The weakness is plain. All of these lean on the capability gap between humans and AI, and that gap is shrinking. The moment it closes, the conclusion — “therefore humans are valuable” — collapses with it. Gross’s alternative is spare: drop the conditions and just say that humans are valuable. That claim doesn’t rise or fall with whatever score the latest model posted on some recent benchmark. It is far more robust.
This starting point is right. The instant you make value conditional on performance, you import an ugly implication: that the dignity of people who perform less well — the disabled, the old, the still-unskilled — wavers too. Whether you reach for Kant’s notion of dignity or the older theological intuition that humans are made in the image of God, the objection has long been settled. As it happens, the timing is apt. Pope Leo XIV’s first encyclical, Magnifica Humanitas (on safeguarding the human person in the time of artificial intelligence), lands on exactly this spot: once we start treating the human being as something to be perfected or surpassed, it becomes easier to accept that some lives are less useful, less worthy. Human dignity does not depend on a person’s usefulness. So the foundation of “humans are valuable, full stop” is solid.

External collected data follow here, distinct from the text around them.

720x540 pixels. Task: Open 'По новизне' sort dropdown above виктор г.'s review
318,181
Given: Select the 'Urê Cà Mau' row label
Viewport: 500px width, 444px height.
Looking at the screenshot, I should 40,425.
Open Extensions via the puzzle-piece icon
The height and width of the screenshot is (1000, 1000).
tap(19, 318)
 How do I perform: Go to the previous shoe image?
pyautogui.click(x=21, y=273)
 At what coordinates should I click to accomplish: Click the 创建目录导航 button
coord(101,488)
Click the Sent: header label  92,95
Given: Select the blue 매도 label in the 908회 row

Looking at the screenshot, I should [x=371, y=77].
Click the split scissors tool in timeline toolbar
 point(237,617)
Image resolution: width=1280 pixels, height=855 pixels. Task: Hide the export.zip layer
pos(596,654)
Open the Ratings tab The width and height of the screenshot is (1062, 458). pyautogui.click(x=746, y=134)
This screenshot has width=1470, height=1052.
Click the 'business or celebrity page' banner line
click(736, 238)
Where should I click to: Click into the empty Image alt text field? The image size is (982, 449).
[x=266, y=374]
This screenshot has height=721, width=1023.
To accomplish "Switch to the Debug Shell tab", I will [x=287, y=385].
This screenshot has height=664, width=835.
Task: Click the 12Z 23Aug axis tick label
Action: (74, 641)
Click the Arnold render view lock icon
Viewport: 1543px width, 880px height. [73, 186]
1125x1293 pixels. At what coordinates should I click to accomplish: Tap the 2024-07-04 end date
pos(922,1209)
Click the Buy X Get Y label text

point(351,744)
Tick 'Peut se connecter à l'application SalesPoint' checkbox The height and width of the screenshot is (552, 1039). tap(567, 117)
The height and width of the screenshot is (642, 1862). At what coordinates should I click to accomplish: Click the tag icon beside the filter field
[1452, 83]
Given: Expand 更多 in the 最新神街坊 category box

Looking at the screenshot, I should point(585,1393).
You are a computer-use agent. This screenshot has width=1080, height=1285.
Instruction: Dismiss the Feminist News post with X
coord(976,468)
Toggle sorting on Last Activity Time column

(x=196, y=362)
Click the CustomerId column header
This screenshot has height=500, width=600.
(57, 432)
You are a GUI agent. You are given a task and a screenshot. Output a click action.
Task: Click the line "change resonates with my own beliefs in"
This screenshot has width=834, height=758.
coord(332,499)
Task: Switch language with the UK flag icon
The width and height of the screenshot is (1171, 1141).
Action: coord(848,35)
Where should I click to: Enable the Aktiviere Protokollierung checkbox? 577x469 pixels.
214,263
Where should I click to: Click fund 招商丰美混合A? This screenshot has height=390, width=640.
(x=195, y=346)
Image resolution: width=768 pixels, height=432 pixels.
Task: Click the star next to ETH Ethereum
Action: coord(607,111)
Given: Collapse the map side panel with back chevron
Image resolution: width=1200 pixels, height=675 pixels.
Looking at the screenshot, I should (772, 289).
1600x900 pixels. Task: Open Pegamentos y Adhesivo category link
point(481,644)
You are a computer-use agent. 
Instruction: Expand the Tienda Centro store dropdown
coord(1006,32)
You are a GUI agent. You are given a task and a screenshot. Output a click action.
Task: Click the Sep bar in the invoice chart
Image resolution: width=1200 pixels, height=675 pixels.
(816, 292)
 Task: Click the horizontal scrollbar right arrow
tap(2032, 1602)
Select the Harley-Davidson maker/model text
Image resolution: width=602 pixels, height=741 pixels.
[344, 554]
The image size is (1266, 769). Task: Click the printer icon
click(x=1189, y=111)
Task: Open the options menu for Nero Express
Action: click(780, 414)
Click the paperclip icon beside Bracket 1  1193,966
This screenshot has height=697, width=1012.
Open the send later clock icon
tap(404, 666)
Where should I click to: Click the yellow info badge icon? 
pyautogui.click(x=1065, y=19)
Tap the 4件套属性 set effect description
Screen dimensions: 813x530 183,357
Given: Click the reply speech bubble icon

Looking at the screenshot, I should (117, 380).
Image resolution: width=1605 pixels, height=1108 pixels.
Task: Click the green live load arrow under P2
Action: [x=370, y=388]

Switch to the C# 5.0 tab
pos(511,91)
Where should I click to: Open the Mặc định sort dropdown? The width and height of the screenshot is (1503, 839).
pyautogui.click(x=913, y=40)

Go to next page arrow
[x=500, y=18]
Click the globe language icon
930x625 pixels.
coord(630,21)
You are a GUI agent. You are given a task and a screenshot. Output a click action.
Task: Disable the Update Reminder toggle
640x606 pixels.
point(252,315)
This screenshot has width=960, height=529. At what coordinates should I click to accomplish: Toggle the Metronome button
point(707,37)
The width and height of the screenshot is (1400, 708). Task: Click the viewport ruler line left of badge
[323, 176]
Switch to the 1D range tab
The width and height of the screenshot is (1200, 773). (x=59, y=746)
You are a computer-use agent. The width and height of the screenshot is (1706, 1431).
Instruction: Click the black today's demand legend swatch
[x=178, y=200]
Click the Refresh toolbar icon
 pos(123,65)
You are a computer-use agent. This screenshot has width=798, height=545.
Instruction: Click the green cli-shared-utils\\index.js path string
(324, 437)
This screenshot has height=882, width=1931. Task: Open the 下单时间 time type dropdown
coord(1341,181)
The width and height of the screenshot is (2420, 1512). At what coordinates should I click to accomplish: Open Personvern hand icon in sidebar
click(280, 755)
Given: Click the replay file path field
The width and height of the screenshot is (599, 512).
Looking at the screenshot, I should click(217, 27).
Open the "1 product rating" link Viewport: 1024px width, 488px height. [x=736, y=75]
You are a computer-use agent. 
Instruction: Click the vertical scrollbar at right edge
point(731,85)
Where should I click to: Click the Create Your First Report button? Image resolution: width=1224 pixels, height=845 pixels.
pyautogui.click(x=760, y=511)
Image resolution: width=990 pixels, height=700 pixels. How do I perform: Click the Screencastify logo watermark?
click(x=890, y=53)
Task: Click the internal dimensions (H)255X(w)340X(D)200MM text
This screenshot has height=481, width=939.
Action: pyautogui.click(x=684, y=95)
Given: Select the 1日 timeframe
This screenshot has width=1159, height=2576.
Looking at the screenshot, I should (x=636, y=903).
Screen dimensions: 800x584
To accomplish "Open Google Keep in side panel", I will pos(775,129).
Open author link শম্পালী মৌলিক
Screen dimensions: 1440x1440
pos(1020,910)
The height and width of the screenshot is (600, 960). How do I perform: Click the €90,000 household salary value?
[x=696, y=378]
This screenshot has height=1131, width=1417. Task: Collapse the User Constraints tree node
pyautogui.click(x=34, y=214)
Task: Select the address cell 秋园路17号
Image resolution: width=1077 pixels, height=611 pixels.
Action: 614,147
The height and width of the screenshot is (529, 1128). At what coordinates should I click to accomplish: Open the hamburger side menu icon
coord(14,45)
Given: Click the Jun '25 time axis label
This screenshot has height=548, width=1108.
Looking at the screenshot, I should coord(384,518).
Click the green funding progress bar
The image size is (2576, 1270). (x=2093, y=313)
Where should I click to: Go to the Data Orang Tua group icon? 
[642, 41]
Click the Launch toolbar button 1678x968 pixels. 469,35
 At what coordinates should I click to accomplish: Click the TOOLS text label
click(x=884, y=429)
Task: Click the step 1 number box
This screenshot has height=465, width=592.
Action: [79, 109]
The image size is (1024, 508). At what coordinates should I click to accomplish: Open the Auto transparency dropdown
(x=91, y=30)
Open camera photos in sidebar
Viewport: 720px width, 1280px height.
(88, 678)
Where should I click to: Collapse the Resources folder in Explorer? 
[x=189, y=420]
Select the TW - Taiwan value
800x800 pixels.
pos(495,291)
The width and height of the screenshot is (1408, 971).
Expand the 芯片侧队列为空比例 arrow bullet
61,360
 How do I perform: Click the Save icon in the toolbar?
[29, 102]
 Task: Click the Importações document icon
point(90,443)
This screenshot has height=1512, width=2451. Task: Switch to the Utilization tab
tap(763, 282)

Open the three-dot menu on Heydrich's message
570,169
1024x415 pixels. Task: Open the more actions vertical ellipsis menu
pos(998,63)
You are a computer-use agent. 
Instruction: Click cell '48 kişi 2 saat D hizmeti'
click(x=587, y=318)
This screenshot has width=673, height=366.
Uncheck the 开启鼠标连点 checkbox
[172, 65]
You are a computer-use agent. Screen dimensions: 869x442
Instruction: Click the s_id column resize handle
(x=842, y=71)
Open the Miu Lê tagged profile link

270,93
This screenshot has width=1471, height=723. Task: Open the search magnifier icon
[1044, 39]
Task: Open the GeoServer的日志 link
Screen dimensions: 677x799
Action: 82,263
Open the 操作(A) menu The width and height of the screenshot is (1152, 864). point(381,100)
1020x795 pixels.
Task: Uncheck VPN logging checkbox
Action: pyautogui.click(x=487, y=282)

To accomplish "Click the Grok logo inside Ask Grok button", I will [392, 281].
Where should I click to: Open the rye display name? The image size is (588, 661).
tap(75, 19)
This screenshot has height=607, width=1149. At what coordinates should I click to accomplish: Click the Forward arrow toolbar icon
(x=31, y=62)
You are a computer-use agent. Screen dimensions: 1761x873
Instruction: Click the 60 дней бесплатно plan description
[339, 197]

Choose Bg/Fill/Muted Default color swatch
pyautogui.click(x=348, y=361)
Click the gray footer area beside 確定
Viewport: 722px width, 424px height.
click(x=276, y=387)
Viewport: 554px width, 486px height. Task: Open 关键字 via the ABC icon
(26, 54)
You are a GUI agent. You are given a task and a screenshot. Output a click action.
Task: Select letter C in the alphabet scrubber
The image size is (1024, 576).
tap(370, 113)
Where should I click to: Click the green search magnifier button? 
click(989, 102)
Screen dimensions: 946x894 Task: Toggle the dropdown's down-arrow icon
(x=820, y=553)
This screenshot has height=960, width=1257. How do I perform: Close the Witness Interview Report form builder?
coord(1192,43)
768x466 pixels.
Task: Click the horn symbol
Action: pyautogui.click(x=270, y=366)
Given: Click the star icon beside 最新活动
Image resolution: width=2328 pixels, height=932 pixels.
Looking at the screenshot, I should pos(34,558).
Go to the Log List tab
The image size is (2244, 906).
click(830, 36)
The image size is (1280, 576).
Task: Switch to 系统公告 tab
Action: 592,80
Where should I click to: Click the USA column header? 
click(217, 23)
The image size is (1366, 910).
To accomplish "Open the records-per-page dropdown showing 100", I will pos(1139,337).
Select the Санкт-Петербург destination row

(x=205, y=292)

The trouble comes next. The essay lets a single word — “value” — slide between two different meanings. One is the moral worth of a person. That is unconditional, and, as Gross says, you can just say it. The other is the functional value of human labor in a particular role, and the aesthetic value of what a human makes. That is conditional on ability. And the arguments Gross sets out to rebut at the top — “but some roles should still go to people” — are mostly about the second kind, the functional kind.
And functional value cannot just be said. If AI comes to read chest X-rays better than a person, the case for employing a human radiologist for that diagnostic task really does weaken. The radiologist’s dignity as a human being is untouched — but that is an entirely different claim. Much of the essay’s persuasive force comes from the conditional claim quietly inheriting the robustness of the unconditional one. The simplest proof that the two come apart: a person can be infinitely worthy and still produce something worthless.
That split shows up as a tension inside the essay itself. Gross calls the discussion of intent and form an “importantly unnecessary aside,” and then spends most of the piece on it. His intent–form theory runs like this: creation is the shaping of intent into form, and a human reworks the artifact until it matches the picture in their head. The strange thing about generative AI is that it can produce a great deal of form with almost no intent applied. So he redefines “AI slop” as form whose intent is hard to make out. But that intent–form theory is, in the end, a yardstick for the value of the artifact — the very conditional question he claimed to have set aside. The first half says “don’t measure human value by output”; the second half builds a refined measure of output, namely the legibility of intent. They are answering different questions.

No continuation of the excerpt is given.